Compiti da svolgere
**1)** Riporta parola per parola il brano sull'operazione della Guardia di finanza: comincia dalle parole "Dove si muoveva" e fermati dopo "sul territorio nazionale.".
**2)** Rispondi in breve alle domande sul brano sull'operazione della Guardia di finanza.
(a) Quale comando ha smontato il circuito di vendita?
(b) Come si chiama il contesto investigativo più ampio in cui rientra l'attività?
(c) In quali province si trovavano i siti di stoccaggio?

Brano del documento
:::::
Un tricolore stampato sulla scatola, un claim d’italianità ripetuto come garanzia. Ma dietro c’erano filiere estere e prodotti che, in migliaia di casi, non rispettavano neppure gli standard di sicurezza. Così i militari del comando provinciale della Guardia di finanza di Torino, sotto il coordinamento della Procura, hanno smontato un vasto circuito di vendita di accessori per auto e dispositivi per moto e bici falsamente presentati come italiani, tutelando il made in Italy e i consumatori.
L’operazione e il perimetro d’indagine – L’attività, incardinata nel più ampio contesto investigativo “Non ci casco” del Nucleo di polizia economico-finanziaria di Torino, ha riguardato prodotti per auto e Dpi per moto e bici (caschi, visiere, dispositivi di comunicazione, batterie, kit di sicurezza, catene da neve e altro), d’origine prevalentemente cinese o comunque estera ma veicolati con segni, nomi e richiami grafici (anche colori e forme del tricolore) idonei a far credere una provenienza nazionale.
Dove si muoveva la filiera – Dall’osservazione delle catene retail è emersa una mappa di siti di stoccaggio nelle province di Milano, Mantova, Verona, Vicenza, Bologna e Modena. Da lì i prodotti venivano confezionati con imballi “italianizzanti” e immessi sul mercato interno ed estero. Le Fiamme gialle, su disposizione della Procura di Torino, hanno eseguito perquisizioni nei depositi, nei punti vendita e negli store monomarca in Piemonte e sul territorio nazionale.
:::::
Materiale grezzo

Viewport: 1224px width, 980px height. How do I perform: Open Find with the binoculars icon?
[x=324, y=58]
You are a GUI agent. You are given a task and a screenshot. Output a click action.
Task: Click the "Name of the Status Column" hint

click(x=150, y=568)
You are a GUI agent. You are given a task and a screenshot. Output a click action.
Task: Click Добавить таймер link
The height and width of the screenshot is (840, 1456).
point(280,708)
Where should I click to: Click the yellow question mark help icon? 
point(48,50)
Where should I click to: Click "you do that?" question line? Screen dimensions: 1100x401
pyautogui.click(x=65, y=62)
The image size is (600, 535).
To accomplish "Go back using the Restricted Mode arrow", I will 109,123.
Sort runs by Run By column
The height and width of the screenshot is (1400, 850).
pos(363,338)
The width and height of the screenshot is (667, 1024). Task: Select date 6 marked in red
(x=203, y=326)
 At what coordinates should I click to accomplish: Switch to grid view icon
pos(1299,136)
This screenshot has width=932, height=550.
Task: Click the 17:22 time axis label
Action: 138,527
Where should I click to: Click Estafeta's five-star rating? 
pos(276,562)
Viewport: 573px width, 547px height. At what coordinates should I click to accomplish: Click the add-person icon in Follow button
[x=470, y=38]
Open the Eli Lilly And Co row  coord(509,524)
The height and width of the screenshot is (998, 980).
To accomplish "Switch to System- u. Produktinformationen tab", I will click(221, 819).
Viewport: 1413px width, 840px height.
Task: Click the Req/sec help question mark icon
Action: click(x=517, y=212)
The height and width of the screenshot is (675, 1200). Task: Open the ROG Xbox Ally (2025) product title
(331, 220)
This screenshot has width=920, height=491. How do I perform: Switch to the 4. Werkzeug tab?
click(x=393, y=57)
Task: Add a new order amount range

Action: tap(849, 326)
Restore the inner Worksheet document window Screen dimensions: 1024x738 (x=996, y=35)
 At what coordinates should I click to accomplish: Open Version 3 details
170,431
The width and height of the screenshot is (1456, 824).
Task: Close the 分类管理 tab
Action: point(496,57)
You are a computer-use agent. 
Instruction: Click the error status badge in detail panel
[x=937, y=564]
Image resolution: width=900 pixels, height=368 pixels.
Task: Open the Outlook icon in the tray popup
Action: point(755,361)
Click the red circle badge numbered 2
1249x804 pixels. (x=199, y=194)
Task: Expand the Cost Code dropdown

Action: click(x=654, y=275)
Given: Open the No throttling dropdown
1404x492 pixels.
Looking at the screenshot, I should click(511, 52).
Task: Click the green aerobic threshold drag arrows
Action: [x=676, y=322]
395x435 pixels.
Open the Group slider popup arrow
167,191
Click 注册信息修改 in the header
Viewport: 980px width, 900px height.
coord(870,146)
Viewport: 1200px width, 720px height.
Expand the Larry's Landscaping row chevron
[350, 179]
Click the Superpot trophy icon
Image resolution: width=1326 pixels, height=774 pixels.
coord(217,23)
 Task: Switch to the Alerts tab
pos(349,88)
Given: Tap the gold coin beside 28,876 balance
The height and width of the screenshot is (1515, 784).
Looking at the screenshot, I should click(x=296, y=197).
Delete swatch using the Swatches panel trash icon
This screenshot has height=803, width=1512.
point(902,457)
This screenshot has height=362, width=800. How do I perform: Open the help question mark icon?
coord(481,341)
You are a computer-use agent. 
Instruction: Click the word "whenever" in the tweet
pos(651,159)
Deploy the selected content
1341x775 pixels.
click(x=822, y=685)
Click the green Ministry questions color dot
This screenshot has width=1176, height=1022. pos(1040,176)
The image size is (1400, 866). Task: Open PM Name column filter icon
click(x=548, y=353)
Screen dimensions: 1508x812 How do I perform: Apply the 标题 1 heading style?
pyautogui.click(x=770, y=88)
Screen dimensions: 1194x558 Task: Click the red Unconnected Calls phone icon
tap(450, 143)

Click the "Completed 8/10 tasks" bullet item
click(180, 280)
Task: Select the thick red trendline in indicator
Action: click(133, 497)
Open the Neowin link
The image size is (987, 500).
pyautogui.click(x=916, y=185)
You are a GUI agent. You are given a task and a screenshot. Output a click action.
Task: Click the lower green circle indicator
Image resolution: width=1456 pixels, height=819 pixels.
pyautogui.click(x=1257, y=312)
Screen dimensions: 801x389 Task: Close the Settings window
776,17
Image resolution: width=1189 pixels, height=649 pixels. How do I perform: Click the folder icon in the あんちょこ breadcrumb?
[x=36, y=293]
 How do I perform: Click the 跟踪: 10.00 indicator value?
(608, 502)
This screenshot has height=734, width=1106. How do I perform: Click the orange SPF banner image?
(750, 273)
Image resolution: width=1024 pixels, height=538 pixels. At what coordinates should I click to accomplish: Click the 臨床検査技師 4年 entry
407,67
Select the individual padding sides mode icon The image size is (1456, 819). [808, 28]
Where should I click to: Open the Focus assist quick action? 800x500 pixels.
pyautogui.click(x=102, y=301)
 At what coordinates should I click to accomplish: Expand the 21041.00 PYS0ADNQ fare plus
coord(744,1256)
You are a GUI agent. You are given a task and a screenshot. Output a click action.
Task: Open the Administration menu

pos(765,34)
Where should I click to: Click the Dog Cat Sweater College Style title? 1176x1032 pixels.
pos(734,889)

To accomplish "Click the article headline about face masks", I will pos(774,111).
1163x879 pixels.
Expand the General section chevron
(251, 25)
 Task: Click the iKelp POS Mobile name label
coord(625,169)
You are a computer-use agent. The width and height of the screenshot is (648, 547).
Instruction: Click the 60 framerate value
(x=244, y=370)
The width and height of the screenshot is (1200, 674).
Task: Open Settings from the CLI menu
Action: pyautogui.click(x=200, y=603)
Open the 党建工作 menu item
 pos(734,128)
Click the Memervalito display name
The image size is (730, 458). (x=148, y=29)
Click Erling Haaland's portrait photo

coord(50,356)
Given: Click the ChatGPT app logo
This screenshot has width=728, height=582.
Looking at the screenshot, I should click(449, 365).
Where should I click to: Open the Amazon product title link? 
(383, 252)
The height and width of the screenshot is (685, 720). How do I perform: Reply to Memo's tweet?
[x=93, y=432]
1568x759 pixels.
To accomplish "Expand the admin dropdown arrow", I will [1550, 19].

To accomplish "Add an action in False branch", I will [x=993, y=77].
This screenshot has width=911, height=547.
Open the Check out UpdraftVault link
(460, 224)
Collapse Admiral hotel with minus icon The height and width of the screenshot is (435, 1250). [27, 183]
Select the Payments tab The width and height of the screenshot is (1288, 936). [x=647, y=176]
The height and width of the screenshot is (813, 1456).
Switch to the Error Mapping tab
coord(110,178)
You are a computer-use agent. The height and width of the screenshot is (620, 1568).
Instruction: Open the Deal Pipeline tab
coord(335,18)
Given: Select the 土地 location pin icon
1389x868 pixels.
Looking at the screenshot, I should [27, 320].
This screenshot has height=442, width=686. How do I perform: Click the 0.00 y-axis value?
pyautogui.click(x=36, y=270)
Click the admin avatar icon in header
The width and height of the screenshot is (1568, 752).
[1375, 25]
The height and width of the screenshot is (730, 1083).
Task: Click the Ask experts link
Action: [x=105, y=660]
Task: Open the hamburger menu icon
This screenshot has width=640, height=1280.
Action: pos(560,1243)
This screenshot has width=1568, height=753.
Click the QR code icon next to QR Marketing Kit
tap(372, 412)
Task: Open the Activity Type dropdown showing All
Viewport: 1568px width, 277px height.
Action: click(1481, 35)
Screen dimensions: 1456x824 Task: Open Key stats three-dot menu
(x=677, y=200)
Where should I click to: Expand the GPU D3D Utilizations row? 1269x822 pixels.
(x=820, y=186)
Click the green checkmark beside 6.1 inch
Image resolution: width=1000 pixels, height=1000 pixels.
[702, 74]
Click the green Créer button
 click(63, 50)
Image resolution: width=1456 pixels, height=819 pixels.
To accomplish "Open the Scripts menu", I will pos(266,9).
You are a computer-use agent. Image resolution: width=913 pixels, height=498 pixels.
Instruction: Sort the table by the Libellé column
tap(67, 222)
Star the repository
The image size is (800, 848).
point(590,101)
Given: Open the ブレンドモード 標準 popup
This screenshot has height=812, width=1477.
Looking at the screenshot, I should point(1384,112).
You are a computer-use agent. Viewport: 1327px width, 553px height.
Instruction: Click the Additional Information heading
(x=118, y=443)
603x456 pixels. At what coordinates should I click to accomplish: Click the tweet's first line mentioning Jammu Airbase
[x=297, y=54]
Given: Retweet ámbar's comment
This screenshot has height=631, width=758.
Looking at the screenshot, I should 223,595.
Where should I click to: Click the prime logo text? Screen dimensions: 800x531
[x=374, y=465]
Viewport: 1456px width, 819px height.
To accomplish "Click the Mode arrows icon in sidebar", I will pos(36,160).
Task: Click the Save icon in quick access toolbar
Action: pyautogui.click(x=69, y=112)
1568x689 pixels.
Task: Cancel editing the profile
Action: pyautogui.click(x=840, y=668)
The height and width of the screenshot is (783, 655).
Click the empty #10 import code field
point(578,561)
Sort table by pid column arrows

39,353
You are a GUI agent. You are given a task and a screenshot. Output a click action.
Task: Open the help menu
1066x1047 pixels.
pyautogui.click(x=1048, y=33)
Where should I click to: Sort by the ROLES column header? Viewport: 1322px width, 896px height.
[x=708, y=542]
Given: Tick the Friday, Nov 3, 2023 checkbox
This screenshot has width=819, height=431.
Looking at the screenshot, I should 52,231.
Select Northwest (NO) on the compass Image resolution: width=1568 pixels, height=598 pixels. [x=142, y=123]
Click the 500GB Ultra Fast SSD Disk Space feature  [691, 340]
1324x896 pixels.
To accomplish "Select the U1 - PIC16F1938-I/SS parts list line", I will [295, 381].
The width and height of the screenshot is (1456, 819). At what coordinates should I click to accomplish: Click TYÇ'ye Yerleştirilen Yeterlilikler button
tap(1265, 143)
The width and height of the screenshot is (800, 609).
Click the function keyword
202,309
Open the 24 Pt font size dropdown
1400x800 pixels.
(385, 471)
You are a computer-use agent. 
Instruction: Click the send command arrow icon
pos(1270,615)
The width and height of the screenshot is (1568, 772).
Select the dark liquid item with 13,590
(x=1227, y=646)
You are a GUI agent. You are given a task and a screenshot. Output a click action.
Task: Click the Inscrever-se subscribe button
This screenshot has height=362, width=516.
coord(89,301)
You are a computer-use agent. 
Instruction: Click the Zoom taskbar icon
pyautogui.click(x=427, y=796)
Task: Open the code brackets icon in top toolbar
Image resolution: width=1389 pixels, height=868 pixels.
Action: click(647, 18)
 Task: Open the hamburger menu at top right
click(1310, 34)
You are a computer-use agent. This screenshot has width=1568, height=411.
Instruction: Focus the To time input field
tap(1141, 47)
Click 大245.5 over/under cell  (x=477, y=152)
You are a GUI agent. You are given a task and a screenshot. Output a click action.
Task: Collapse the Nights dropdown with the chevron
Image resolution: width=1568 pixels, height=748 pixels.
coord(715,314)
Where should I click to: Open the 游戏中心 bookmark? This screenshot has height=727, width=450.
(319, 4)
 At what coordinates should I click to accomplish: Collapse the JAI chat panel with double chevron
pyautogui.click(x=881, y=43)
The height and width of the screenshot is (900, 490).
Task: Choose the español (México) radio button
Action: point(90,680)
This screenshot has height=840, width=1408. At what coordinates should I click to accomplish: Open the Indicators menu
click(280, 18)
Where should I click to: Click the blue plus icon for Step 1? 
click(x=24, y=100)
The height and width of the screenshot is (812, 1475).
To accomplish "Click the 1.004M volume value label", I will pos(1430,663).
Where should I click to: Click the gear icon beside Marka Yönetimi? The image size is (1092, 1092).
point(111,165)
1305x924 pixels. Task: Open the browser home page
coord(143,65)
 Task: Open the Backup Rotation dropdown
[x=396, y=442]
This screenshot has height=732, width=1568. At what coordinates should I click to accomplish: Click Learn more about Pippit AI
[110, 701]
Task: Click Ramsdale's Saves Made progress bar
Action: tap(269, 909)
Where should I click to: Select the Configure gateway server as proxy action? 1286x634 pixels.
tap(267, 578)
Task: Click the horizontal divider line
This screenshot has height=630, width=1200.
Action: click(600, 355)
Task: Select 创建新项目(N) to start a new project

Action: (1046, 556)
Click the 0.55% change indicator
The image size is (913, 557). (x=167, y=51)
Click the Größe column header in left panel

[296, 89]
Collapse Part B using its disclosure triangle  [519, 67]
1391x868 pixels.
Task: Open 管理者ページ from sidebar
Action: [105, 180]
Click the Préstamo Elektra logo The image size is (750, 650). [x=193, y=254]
:::::
Risposte ai compiti
**1)**
Dove si muoveva la filiera – Dall’osservazione delle catene retail è emersa una mappa di siti di stoccaggio nelle province di Milano, Mantova, Verona, Vicenza, Bologna e Modena. Da lì i prodotti venivano confezionati con imballi “italianizzanti” e immessi sul mercato interno ed estero. Le Fiamme gialle, su disposizione della Procura di Torino, hanno eseguito perquisizioni nei depositi, nei punti vendita e negli store monomarca in Piemonte e sul territorio nazionale.

**2)**
(a) Il comando provinciale della Guardia di finanza di Torino.
(b) "Non ci casco".
(c) Milano, Mantova, Verona, Vicenza, Bologna e Modena.